In contrast to freeze-up, for the breakup accuracy the Climate Normal (Fig. 9a) has an overall poor accuracy, while the Augmented model at 30 lead days (Fig. 9d) has the best accuracy, especially in the central region. The breakup prediction accuracy degrades at 60 lead days for both the Basic and Augmented models.

Figure 9 Accuracy of the predicted breakup date within 7 d. Breakup dates are checked from 1 May to 31 July. The 7 d window is chosen to match to the definition used by the Canadian Ice Service.

The interannual variability in accuracy in freeze-up (1 October to 31 January) and breakup (1 May to 31 July) predictions is presented in Fig. 10 for 30 and 60 lead days. The respective trends are shown by dashed lines. While no significant trend is observed for freeze-up accuracy at both lead times, the breakup accuracy (Fig. 10c and d) shows a declining trend of 2 %. Similar to Fig. 9 for freeze-up/breakup date predictions, both the Augmented and Basic models have their highest improvement compared to Climate Normal for breakup at 30 lead days. In addition, for both cases, 2010 shows an extreme case where Climate Normal has the lowest accuracy over the entire period. For that year, the Augmented model has a lower freeze-up accuracy compared to other years, while its breakup accuracy does not show any significant variability over the years. It has been noted in an earlier study that 2010 was an anomalous year (Hochheim and Barber, 2014).

Figure 10 Accuracy of the Climate Normal, Basic model, and Augmented model freeze-up and breakup predictions over the years at 30 and 60 lead days. Dashed lines show the trend.

The ability of the model to predict freeze-up and breakup dates can provide helpful information for local communities and shipping operators. Here, the nearest pixels to three sample ports shown in Fig. 1, Churchill, Inukjuak, and Quaqtaq, and Sanirajak (formerly known as Hall Beach) are selected. The sites were chosen because they represent locations with significantly different sea ice conditions. Churchill and Inukjuak are located on the eastern and western coasts of Hudson Bay, with Churchill being a major port as part of the potential Arctic Bridge shipping route. The eastern coast is significantly impacted by freshwater inflow from rivers draining into Hudson Bay, while the region of the western coast is impacted by northwesterly winds (there is a latent heat polynya, the Kivalliq polynya, that runs along the northwest shore of Hudson Bay; Bruneau et al., 2021). There are additionally east–west asymmetries in Hudson Bay in terms of ice thickness and sea surface temperature (Saucier et al., 2004), with counterclockwise ocean currents leading to thicker ice cover along the eastern shore of the bay. Quaqtaq is located in Hudson Strait, where wind and air temperature patterns are different from those in Hudson Bay and pressured ice is common.

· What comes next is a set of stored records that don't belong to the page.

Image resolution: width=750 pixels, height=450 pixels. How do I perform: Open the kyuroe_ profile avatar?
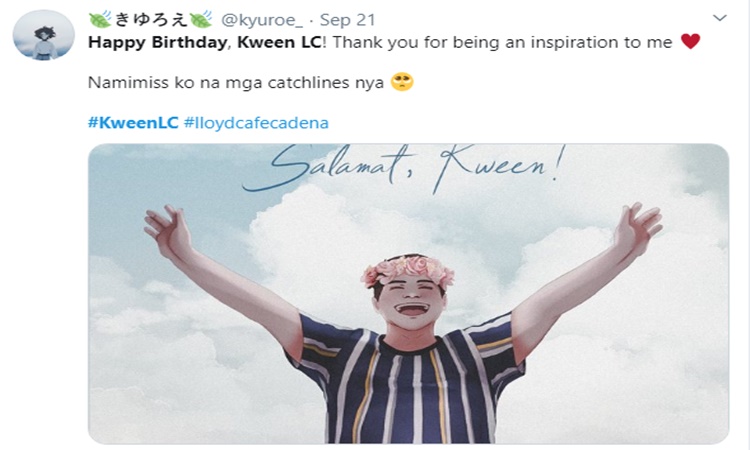coord(44,35)
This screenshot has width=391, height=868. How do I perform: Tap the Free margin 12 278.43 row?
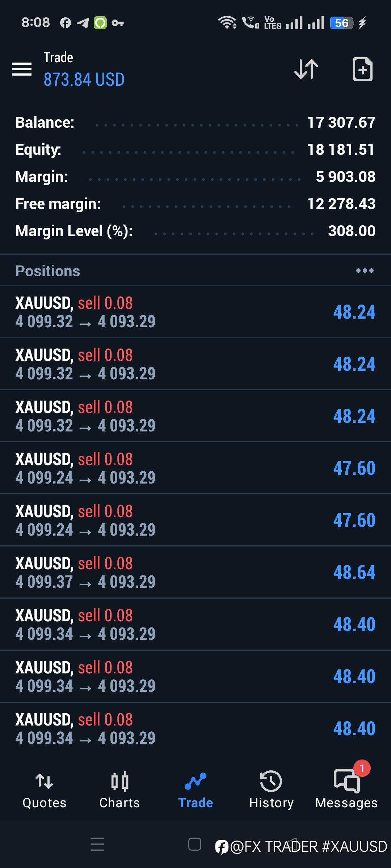click(196, 204)
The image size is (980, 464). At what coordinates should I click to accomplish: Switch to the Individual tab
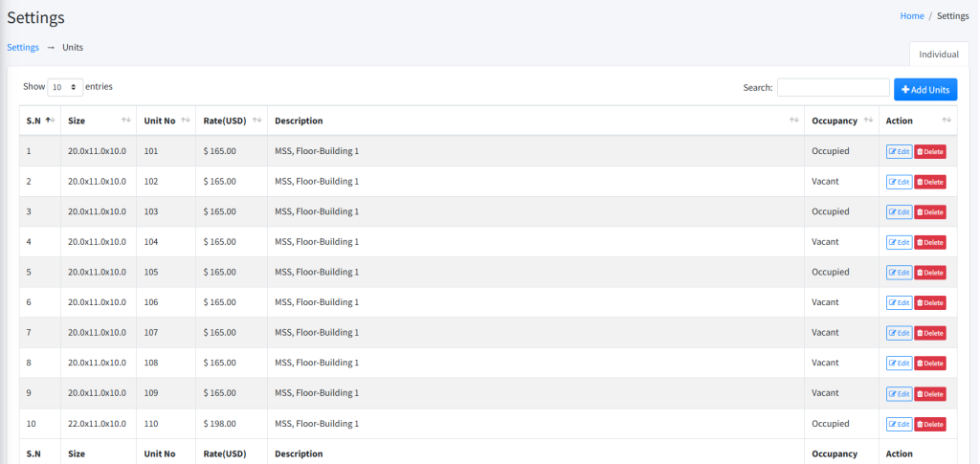938,55
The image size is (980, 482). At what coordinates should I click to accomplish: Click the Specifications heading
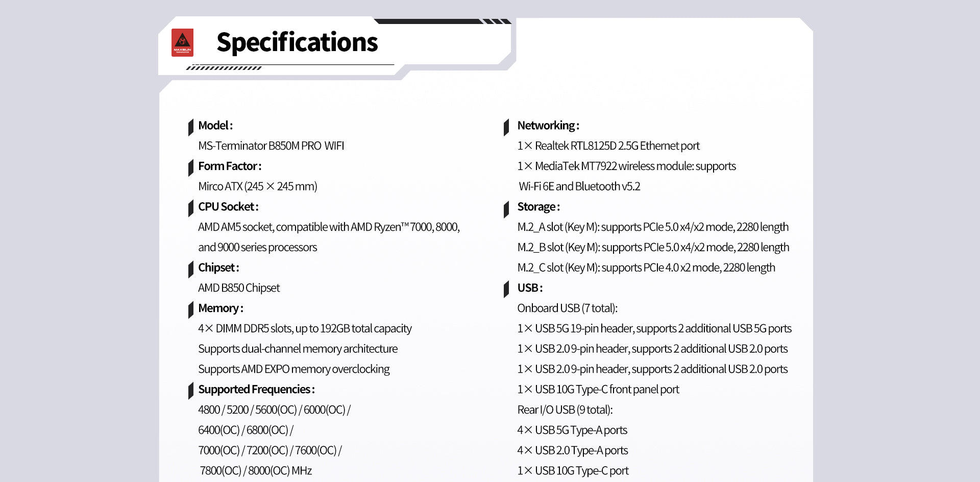tap(297, 42)
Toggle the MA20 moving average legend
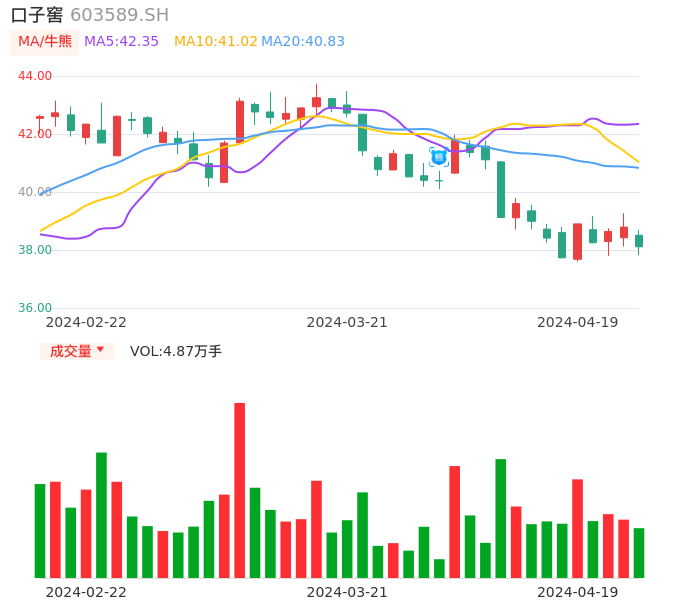 click(x=303, y=42)
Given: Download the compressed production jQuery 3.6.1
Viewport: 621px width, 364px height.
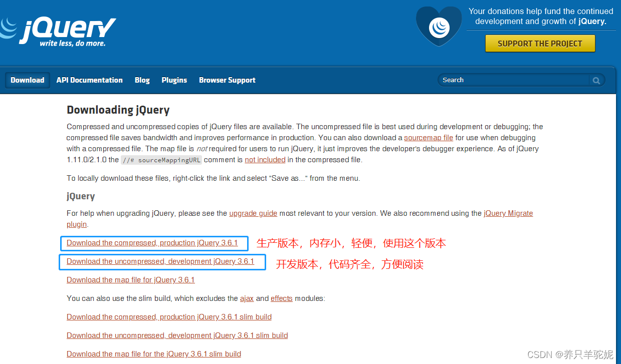Looking at the screenshot, I should [152, 243].
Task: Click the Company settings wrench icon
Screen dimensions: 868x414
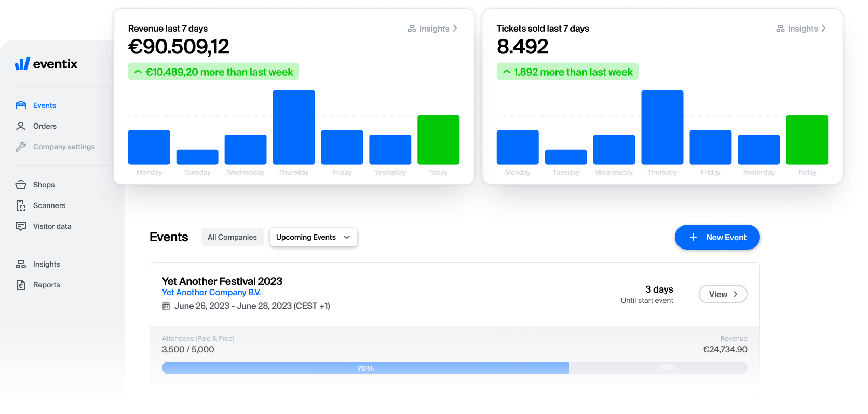Action: (x=21, y=147)
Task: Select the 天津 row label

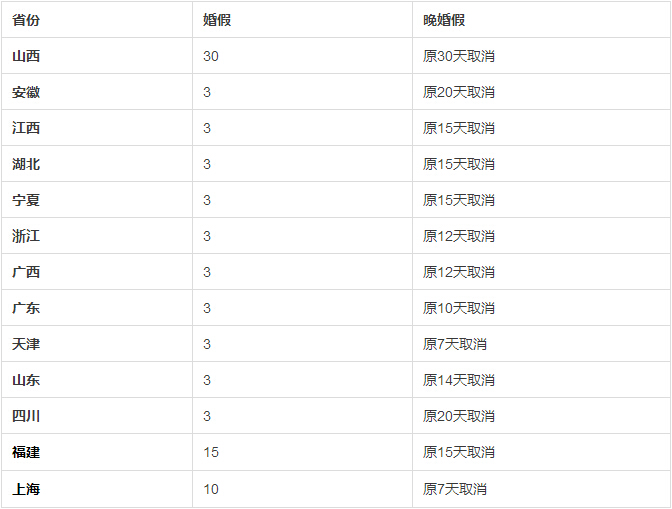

Freeze-up/breakup date predictions of the models at 30 and 60 lead days versus observed dates are presented in Figs. 11 and 12. The red line in each plot represents a perfect one-to-one prediction, and the pink region shows the acceptable 7 d difference that will still be considered a correct prediction according to the CIS criteria. The width of the pink zone on each plot varies, as the total timeframe of breakup and freeze-up at each location is different (i.e., the subplots have different x and y axes). In addition, the year of 2010 is omitted from these plots, as it was an anomalously warm year (Hochheim and Barber, 2014).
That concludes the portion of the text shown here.